• PASSAGE:
*** Begin section ***
Robot Wall Coverage System

A server-intensive, computation-heavy backend system for autonomous wall-finishing robots. This project focuses on path planning, async task execution, persistence, observability, and stress resilience.

Video Walkthrough

This repository is accompanied by a structured video walkthrough that explains the problem statement, system design, implementation details, and performance characteristics end-to-end.

Meet Toby: The Wall-Painting Robot (Problem Statement & Motivation)

Introduces the real-world inspiration behind the project and clearly defines the problem being solved.
Video: https://drive.google.com/file/d/1wJMI0MsLGbiqv69CxK_AT0k06hciiRcb/view?usp=drive_link

System Architecture: API -> RabbitMQ -> Worker -> Database -> Metrics

Explains the asynchronous architecture, message flow, and responsibilities of each component.
Video: https://drive.google.com/file/d/1rE2ljH71nbIuctpqmEB1yLKEPChVOfWp/view?usp=drive_link

Code Walkthrough: Path Planning, Workers, and Persistence Layer

Detailed walkthrough of the core codebase, including domain logic, workers, and data persistence.
Video: https://drive.google.com/file/d/1RmAdAJqYt9HVRqGP0hrKGYpaRMF8Ghkr/view?usp=drive_link

End-to-End Execution: From API Request to Completed Trajectories

Demonstrates a real API request flowing through RabbitMQ, workers, and into the database.
Video: https://drive.google.com/file/d/1E78aM8C6nCbQwo3UaUUBobHi4GzliEKh/view?usp=drive_link

Observability in Action: Prometheus with Concurrent Requests

Shows live metrics collection under concurrent load using Prometheus.
*** End section ***
• DATASET CONTENT:
*** Begin section ***
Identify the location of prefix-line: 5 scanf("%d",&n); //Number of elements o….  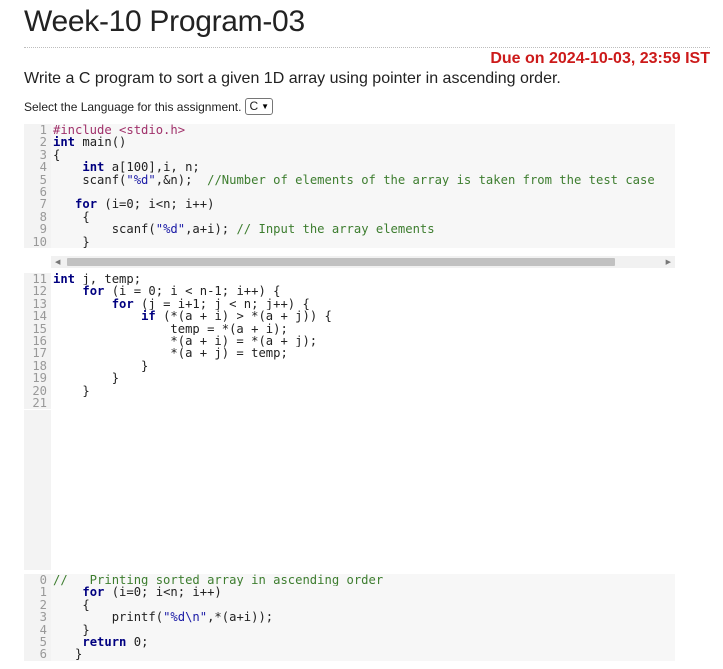
(350, 180).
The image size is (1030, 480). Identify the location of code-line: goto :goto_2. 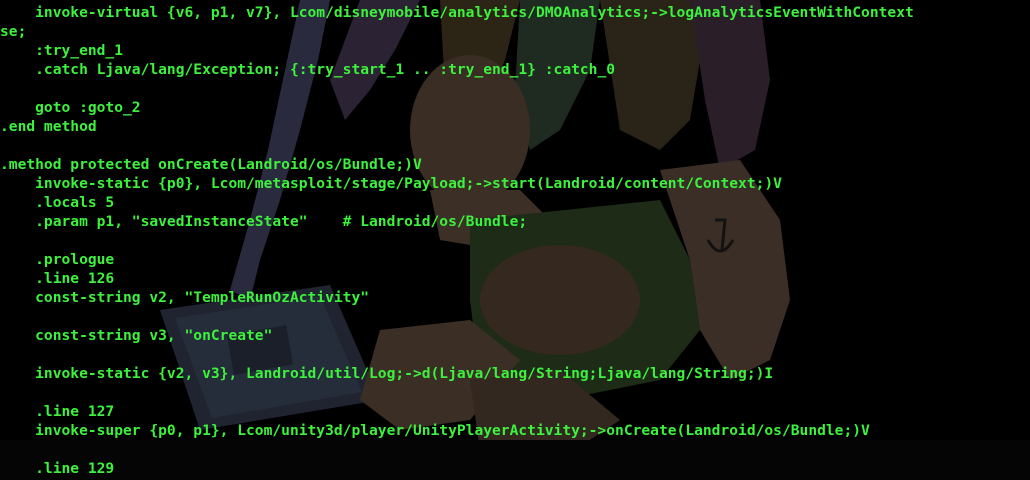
*** End section ***
Rewrite the robot project page paragraph starting "A server-intensive, computation-heavy backend" as a short bulleted list that keeps its main facts. The data is separate material from the robot project page.

• TASK ANSWER:
- A server-intensive, computation-heavy backend system
- Built for autonomous wall-finishing robots
- Focus areas: path planning, async task execution, persistence, observability, and stress resilience